__Work instructions__.
Across the records, count every line that includes "header" and give the number by itself.

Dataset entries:
# # # # #

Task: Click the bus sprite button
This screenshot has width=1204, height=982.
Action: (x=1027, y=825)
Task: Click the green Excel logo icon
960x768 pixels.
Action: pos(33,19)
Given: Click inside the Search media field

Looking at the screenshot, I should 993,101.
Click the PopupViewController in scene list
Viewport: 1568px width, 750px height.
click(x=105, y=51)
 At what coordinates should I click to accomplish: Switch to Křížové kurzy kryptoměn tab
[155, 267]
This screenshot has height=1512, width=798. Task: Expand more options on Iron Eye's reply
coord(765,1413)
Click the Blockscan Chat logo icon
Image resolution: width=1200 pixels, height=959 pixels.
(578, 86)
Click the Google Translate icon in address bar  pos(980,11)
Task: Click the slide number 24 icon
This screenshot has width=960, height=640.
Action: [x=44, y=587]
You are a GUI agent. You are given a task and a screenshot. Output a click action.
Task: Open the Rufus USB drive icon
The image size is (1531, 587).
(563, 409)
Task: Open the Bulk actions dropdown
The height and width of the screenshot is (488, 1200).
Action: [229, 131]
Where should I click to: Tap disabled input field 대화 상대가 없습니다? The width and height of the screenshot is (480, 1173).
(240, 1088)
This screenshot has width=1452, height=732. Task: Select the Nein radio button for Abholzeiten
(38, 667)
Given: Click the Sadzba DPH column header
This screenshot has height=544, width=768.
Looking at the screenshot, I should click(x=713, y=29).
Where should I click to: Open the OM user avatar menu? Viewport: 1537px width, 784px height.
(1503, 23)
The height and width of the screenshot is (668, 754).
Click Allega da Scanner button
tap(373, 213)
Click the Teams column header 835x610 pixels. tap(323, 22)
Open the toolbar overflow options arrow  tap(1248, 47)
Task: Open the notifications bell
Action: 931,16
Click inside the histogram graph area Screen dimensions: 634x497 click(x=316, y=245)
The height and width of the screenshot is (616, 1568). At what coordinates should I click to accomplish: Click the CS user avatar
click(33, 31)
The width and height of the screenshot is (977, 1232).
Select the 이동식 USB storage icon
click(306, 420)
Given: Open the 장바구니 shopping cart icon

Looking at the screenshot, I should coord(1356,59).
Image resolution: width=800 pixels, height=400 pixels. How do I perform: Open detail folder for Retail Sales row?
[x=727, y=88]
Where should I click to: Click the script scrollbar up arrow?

# # # # #

__Output for this task__.
2